Could you copy every record exactly, leaving the pictures behind?

[Saved entries]
================
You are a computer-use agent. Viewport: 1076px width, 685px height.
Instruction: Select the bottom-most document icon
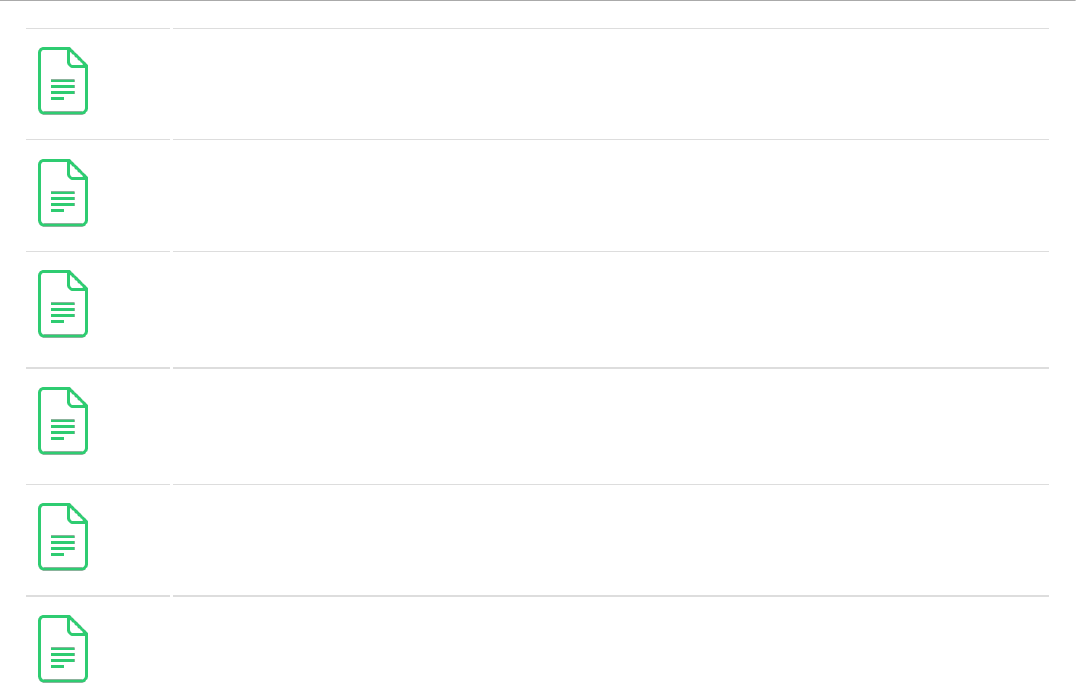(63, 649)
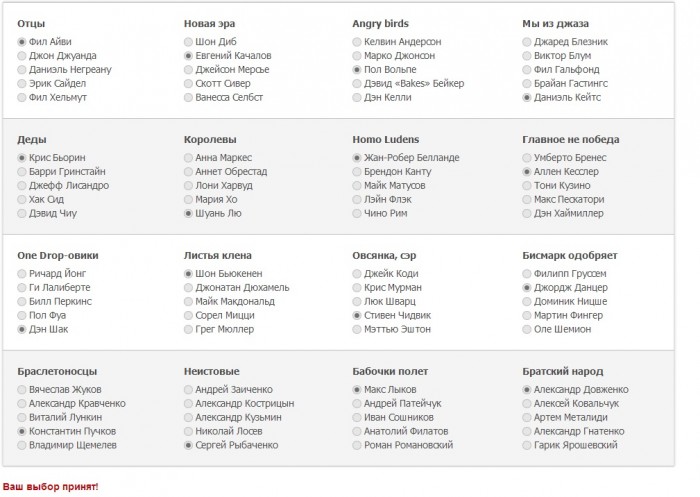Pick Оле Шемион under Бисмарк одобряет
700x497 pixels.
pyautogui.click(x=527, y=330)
================
Exercise solution →
You are a computer-use agent. Viewport: 1076px width, 685px height.
Instruction: Select the bottom-most document icon
(63, 649)
Pick Оле Шемион under Бисмарк одобряет
700x497 pixels.
pyautogui.click(x=527, y=330)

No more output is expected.